- [INSTRUCTION]: Please retype the lines below, from the line containing "News (908, 51)" through the line containing "Eğitimler (608, 1403)", both included, with every character unchanged.

Begin GIVEN RECORDS

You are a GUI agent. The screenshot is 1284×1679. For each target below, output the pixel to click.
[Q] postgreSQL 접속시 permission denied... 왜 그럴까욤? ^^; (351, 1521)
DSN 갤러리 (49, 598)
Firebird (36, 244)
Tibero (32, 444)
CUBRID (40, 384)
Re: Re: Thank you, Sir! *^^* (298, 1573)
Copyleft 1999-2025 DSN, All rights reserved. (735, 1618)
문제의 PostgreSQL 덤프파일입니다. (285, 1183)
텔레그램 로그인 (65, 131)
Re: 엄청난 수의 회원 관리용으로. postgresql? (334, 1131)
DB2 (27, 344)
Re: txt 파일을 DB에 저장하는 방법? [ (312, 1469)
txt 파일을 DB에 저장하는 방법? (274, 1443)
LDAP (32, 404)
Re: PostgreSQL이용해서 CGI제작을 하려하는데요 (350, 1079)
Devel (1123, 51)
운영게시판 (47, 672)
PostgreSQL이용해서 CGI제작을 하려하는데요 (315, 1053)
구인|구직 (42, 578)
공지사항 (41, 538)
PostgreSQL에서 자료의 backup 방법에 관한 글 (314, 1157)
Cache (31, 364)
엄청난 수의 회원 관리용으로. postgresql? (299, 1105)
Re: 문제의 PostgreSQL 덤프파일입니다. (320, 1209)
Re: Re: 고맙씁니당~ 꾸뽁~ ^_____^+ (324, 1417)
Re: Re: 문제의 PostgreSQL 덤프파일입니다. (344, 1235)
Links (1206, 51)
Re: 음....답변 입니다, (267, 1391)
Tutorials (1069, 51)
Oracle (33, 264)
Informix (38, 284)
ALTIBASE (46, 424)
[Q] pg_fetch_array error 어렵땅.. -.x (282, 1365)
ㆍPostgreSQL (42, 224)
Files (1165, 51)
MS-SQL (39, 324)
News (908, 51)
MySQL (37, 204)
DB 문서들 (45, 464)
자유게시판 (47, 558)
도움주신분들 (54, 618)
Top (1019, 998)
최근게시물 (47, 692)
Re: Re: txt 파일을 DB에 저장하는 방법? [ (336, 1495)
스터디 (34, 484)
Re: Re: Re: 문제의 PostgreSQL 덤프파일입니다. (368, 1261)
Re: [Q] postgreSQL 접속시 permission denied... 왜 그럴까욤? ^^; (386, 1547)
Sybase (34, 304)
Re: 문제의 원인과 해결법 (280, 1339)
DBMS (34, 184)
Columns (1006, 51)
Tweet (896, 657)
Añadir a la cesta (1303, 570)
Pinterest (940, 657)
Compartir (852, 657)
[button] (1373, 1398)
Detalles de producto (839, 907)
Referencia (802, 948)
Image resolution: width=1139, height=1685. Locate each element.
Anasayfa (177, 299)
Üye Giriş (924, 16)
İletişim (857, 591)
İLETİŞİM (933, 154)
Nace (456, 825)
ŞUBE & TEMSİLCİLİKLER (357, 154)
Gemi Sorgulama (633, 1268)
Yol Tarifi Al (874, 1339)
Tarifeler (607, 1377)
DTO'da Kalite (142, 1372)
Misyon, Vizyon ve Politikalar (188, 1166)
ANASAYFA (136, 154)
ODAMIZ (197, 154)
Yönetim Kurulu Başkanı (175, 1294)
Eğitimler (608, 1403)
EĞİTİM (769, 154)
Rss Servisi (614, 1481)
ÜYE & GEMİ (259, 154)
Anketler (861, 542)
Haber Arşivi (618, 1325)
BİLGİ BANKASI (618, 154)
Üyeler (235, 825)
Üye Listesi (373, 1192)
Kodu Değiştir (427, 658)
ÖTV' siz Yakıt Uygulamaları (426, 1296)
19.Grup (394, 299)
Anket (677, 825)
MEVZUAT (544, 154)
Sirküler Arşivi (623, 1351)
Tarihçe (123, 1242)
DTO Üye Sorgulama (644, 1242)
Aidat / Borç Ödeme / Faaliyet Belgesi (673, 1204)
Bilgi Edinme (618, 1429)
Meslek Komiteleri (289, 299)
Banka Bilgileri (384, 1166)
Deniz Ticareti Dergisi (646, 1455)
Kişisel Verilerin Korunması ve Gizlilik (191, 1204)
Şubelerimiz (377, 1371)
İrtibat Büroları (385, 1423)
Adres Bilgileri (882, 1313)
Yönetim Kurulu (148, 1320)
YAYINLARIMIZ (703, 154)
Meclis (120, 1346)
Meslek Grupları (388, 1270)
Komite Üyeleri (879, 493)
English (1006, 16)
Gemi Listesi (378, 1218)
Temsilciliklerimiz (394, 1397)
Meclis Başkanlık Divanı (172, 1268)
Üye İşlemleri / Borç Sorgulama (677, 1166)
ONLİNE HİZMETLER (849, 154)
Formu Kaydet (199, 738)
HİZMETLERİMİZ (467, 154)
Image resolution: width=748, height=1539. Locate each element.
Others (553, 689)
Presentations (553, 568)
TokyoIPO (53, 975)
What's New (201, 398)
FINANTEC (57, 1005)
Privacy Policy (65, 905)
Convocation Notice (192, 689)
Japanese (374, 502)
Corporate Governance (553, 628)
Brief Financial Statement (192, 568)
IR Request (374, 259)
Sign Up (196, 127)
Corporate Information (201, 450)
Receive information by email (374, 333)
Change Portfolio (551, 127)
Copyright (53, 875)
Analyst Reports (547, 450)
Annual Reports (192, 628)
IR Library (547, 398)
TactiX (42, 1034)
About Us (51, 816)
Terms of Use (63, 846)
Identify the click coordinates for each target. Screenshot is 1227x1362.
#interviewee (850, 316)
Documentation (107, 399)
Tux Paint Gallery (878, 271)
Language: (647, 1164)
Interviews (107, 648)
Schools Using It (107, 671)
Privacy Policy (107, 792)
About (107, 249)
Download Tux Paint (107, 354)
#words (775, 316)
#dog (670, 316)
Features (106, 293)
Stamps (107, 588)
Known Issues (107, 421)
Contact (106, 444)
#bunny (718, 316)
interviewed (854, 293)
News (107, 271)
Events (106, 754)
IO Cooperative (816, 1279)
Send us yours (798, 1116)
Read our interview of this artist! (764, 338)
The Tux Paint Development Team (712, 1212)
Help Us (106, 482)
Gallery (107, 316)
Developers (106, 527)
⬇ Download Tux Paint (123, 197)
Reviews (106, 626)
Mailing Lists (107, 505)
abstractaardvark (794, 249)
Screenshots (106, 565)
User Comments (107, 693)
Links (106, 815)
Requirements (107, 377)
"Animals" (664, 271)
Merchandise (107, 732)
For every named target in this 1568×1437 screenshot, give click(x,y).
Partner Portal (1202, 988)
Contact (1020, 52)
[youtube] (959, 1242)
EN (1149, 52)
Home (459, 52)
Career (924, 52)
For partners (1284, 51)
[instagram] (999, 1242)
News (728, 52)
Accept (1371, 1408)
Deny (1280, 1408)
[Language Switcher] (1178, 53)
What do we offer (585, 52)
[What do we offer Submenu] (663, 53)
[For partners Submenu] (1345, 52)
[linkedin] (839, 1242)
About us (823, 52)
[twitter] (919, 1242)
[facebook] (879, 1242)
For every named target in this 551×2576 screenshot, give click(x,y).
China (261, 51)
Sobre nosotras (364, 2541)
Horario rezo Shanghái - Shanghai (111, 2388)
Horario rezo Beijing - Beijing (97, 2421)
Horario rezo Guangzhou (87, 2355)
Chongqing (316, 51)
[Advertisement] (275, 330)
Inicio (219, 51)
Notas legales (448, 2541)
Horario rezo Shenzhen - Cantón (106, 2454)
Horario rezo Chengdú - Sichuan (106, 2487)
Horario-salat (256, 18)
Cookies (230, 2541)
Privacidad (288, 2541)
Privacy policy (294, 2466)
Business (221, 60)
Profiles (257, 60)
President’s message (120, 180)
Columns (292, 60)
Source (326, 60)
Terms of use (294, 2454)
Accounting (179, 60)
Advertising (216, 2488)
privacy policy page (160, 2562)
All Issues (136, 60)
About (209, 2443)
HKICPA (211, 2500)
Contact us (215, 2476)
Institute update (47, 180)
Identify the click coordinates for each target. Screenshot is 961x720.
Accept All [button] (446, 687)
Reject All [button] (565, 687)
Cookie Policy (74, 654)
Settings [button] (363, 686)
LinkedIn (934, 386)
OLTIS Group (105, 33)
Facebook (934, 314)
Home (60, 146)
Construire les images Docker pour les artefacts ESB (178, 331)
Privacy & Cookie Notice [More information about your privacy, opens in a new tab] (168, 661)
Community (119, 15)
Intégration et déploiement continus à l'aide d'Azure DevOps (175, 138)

End GIVEN RECORDS

- [OUTPUT FOR THIS TASK]:
News (908, 51)
MySQL (37, 204)
DB 문서들 (45, 464)
자유게시판 (47, 558)
도움주신분들 (54, 618)
Top (1019, 998)
최근게시물 (47, 692)
Re: Re: txt 파일을 DB에 저장하는 방법? [ (336, 1495)
스터디 (34, 484)
Re: Re: Re: 문제의 PostgreSQL 덤프파일입니다. (368, 1261)
Re: [Q] postgreSQL 접속시 permission denied... 왜 그럴까욤? ^^; (386, 1547)
Sybase (34, 304)
Re: 문제의 원인과 해결법 (280, 1339)
DBMS (34, 184)
Columns (1006, 51)
Tweet (896, 657)
Añadir a la cesta (1303, 570)
Pinterest (940, 657)
Compartir (852, 657)
[button] (1373, 1398)
Detalles de producto (839, 907)
Referencia (802, 948)
Image resolution: width=1139, height=1685. Locate each element.
Anasayfa (177, 299)
Üye Giriş (924, 16)
İletişim (857, 591)
İLETİŞİM (933, 154)
Nace (456, 825)
ŞUBE & TEMSİLCİLİKLER (357, 154)
Gemi Sorgulama (633, 1268)
Yol Tarifi Al (874, 1339)
Tarifeler (607, 1377)
DTO'da Kalite (142, 1372)
Misyon, Vizyon ve Politikalar (188, 1166)
ANASAYFA (136, 154)
ODAMIZ (197, 154)
Yönetim Kurulu Başkanı (175, 1294)
Eğitimler (608, 1403)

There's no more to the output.